------ Entries shown

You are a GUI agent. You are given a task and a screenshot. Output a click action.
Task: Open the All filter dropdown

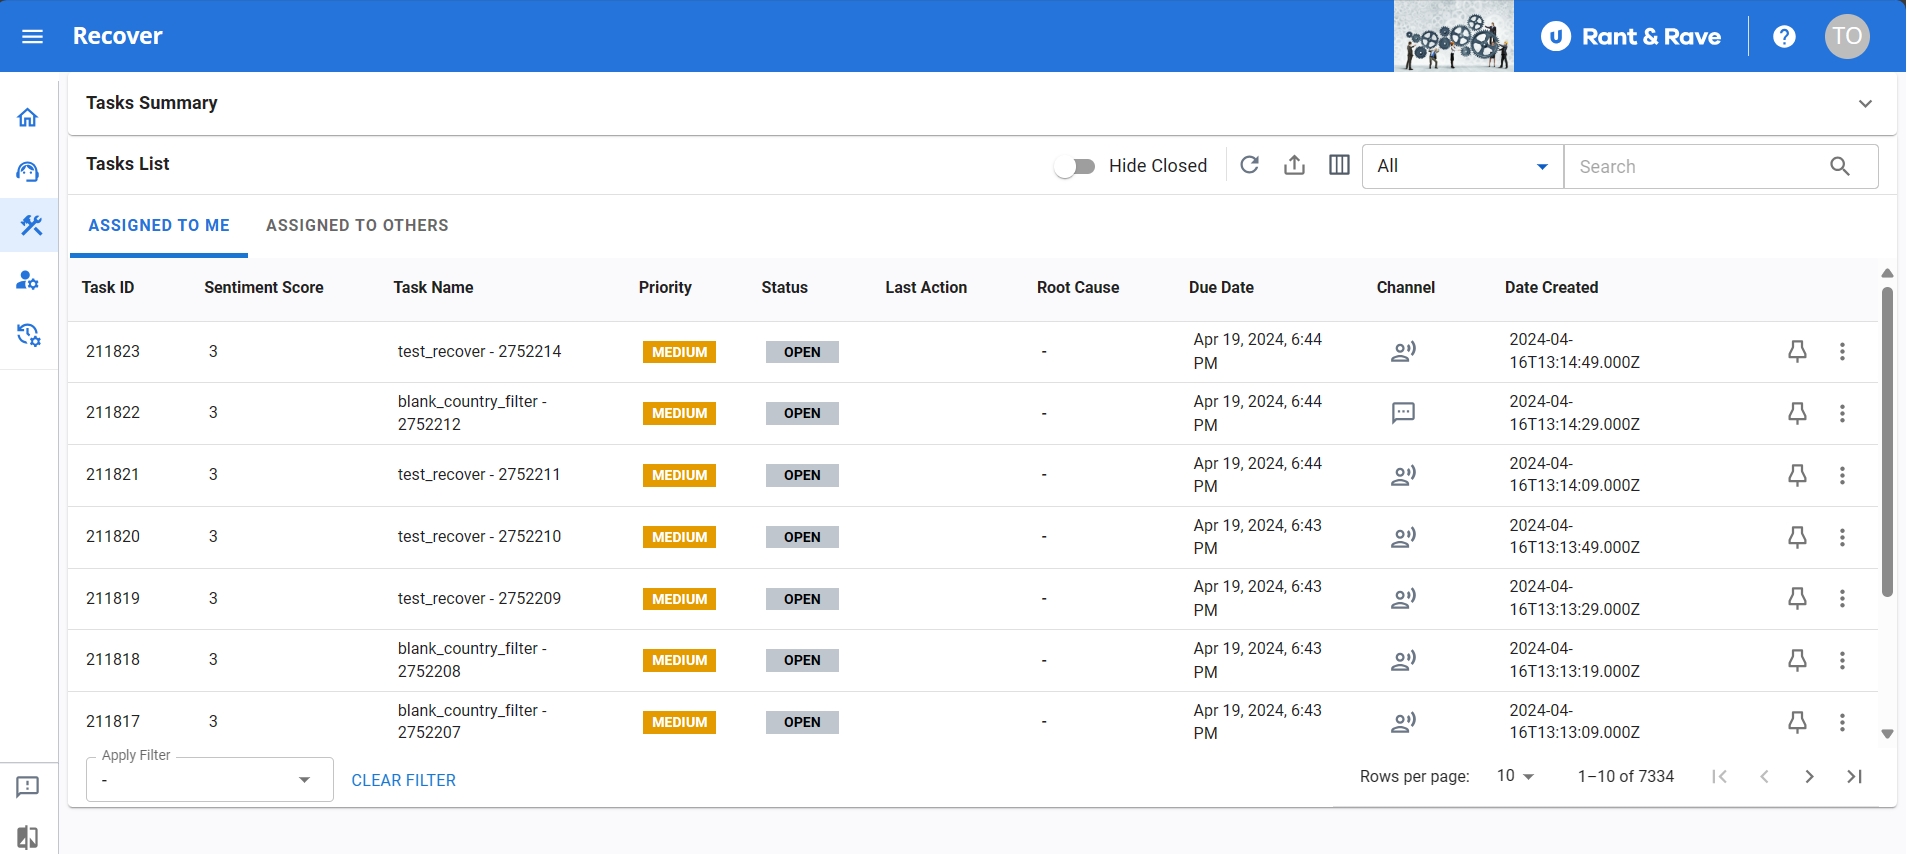coord(1462,166)
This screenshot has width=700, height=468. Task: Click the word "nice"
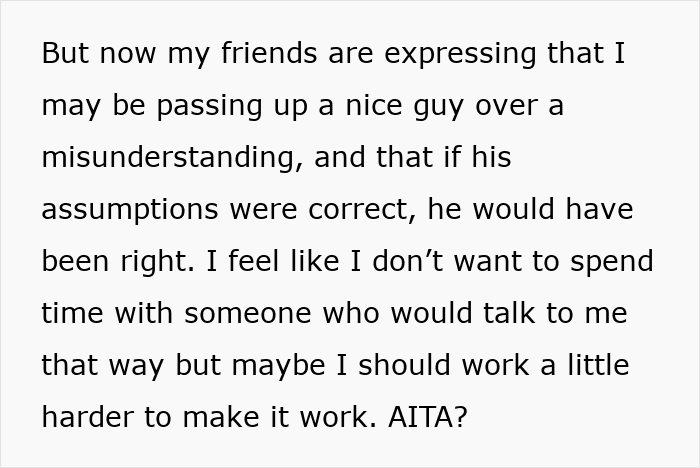tap(352, 106)
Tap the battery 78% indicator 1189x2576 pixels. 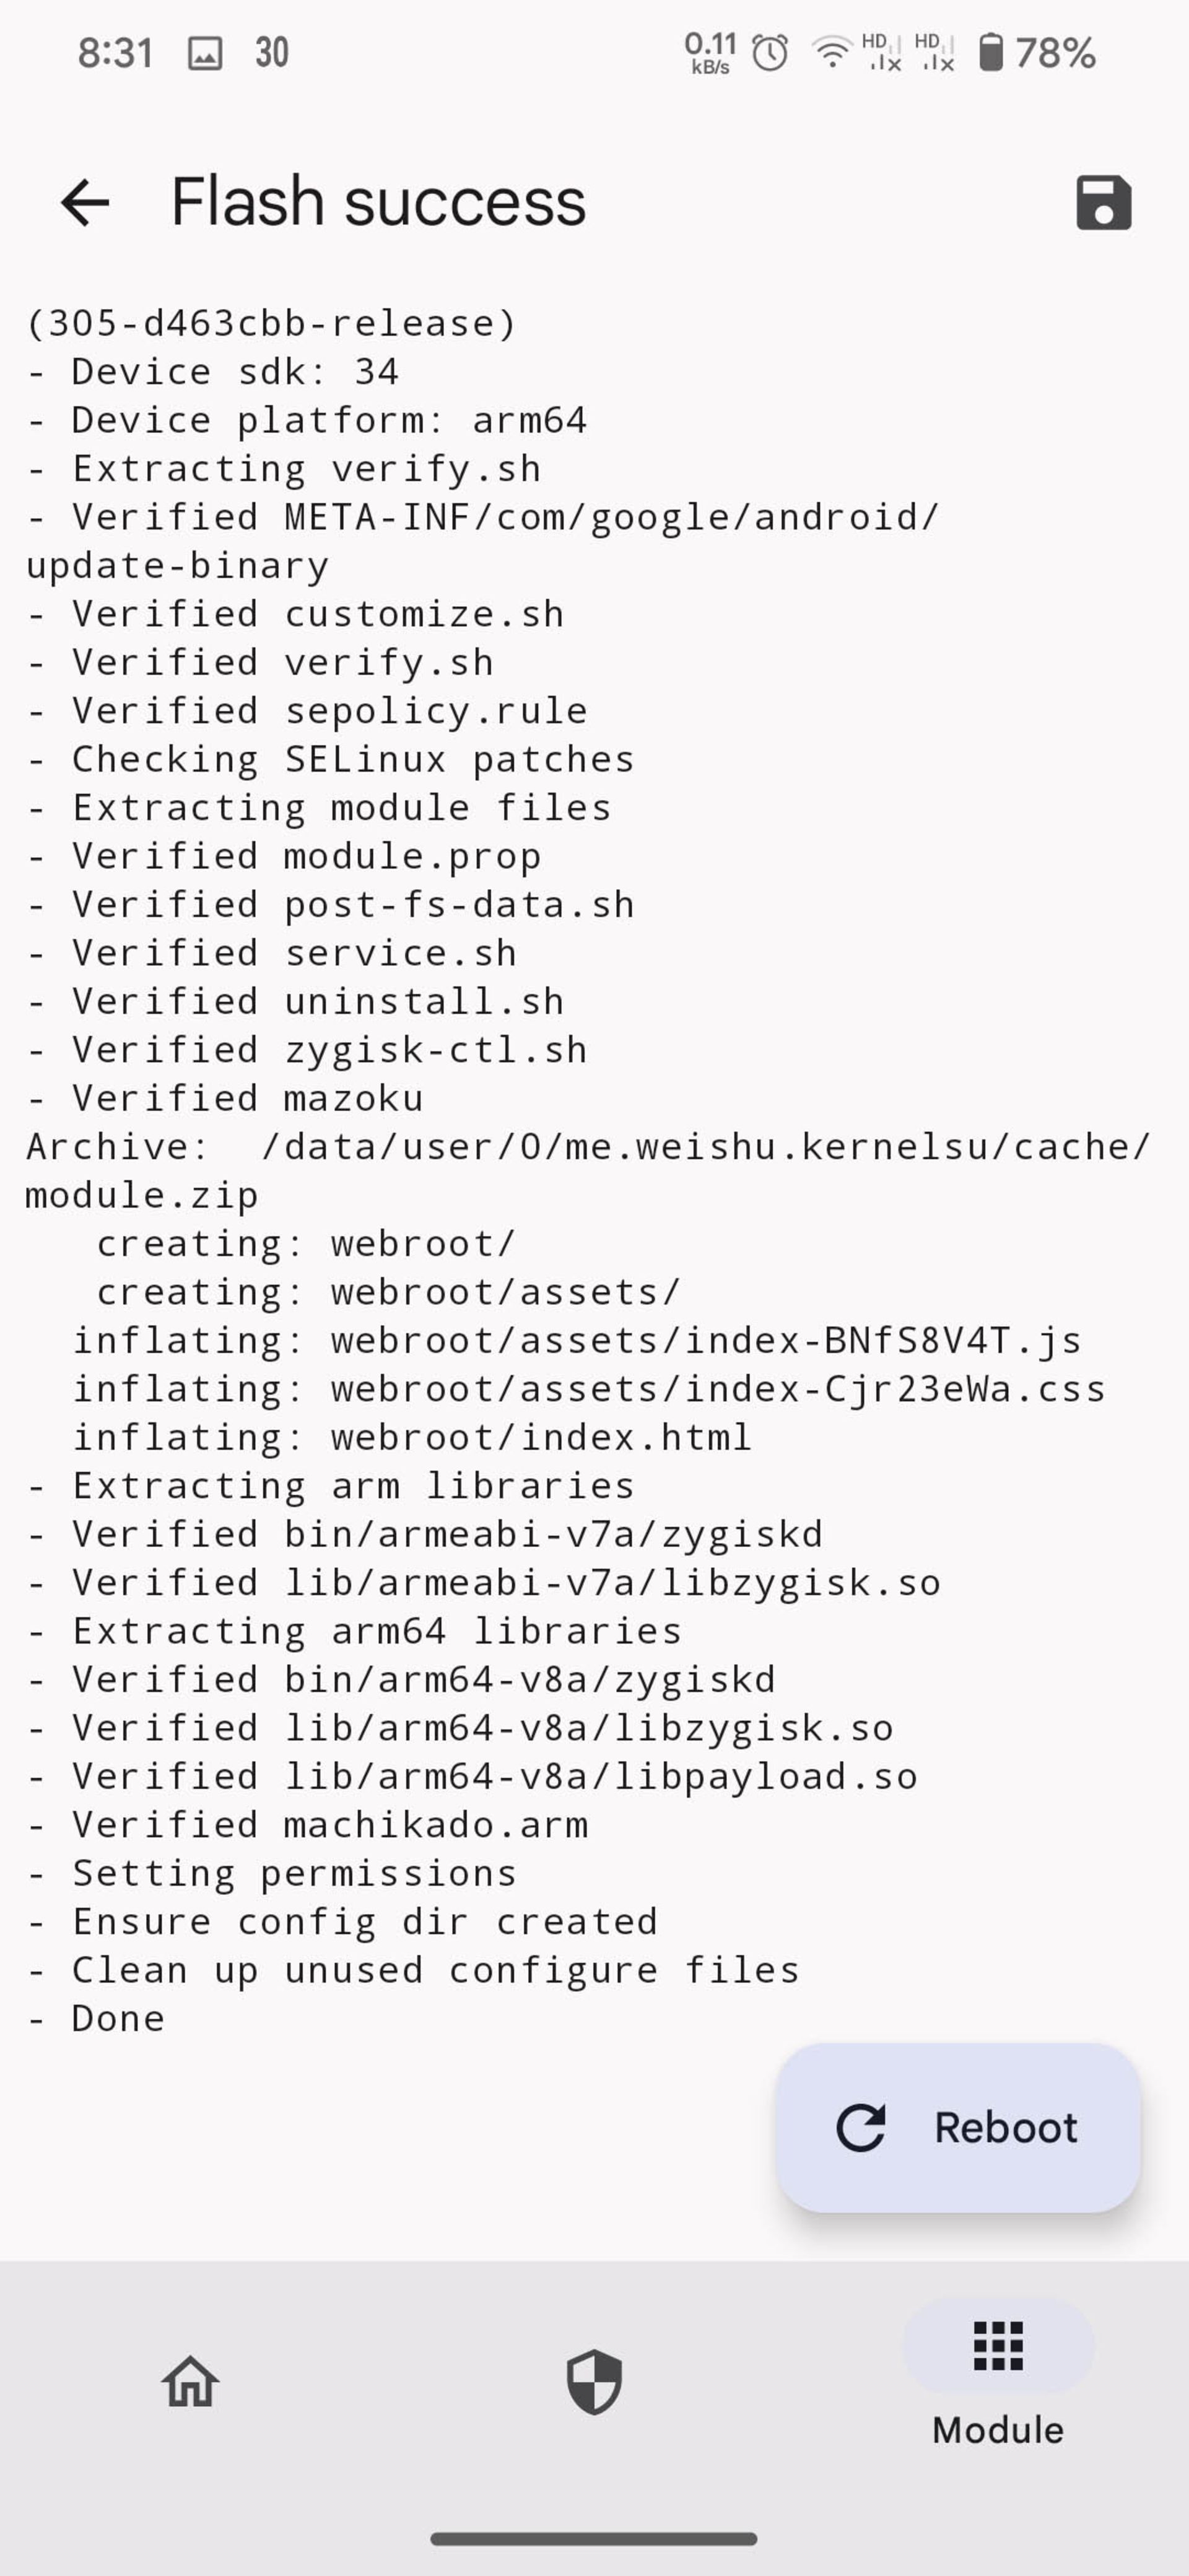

------------

### Try it:
An image-free, exact version of the listing above is required.

### The completed task:
You are a GUI agent. You are given a task and a screenshot. Output a click action.
Task: Open the All filter dropdown

coord(1462,166)
This screenshot has width=700, height=468. Task: Click the word "nice"
tap(352, 106)
Tap the battery 78% indicator 1189x2576 pixels. 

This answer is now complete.